Post-modern thinking gave a big excuse to capitalists all over the world: That we don't have to feel bad for people stricken with poverty, because those people perceive the world differently; they may even be happy within the bounds of their small worlds! Amartya Sen, on the other hand, warns against subjective accounts of happiness. "The indigent peasant who manages to build some cheer in his life should not be taken as nonpoor on grounds of his mental accomplishment."
Sen talks of empirical studies in post-famine Bengal in 1944, where widowers complained of their "indifferent health" but widows made no issue of it. Whether one feels happy and content depends on one's dreams and expectations from the world. People find ways to cope with difficulties. But this does not mean that they don't deserve better lives and chances to do bigger things (and clean water and sewage systems and public transportation, for that matter.)

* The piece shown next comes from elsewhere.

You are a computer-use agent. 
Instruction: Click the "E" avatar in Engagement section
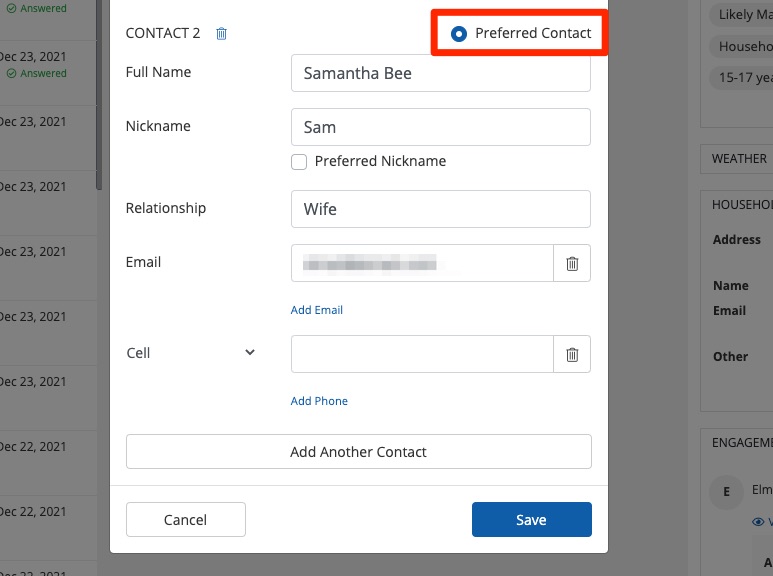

I shouldn't leave you without a few comments on Istanbul, the most liveable and loveable city according to Heathcote and his readers. The Turkish government gives their gentrification projects the name "city transformation project," a name Heathcote would surely approve. On one hand, "happy bohemians" are pulled out of their neighborhoods and placed into new social buildings in the outskirts of the city. Those who try to preserve their homes and lifestyles raid the art galleries that have just been opened by the "urban sophisticates."
On the other hand, new office buildings and "residences" spring up everywhere, soaking up the capital surplus that has accumulated legally or illegally. Every other TV ad is trying to sell a real estate project. Developers take pride in "selling what's real" and "being in the business for ten years." The creative destruction of the "built environment," in David Harvey's words, is one of the most convenient ways to burn money. Banks lend to both project developers and buyers. To me, all this sounds frighteningly like the real estate bubbles in the U.S. and in Spain.
If you are an "urban sophisticate," who has the money but who is bored of the middle class values and ways of life, you would surely want some variety and dynamism around you. So that you could enjoy new ideas, culture and cuisine. But those people are not there to inspire and amuse you. Their purpose in life is not to create the most exciting city for you. A deeper analysis than airy ramblings about the beauty and possibilities of chaos would have been welcome.
Irmakçım, kalemine sağlık.
İki noktaya değinmek istiyorum. İlk olarak bence post-modernist düşünce için apologetic bir retoriğe gerek yok, çünkü kapitalistlerin bu multi-culturalist bakış açısını use değil abuse ettiğini düşünüyorum, bir "end" yerine "means" olarak kullandıklarına inanıyorum.
İkinci olarak da, eğer okumadıysan Bourdie'nün "Distinction: A Social Critique of the Judgment of Taste"ini bu yazdıklarının üstüne şiddetle tavsiye ediyorum.
"Taste classifies, and it classifies the classifier. Social subjects, classified by their classifications, distinguish themselves by the distinctions they make between the beautiful and the ugly, the distinguished and the vulgar, in which their position in the objective classifications is expressed or betrayed."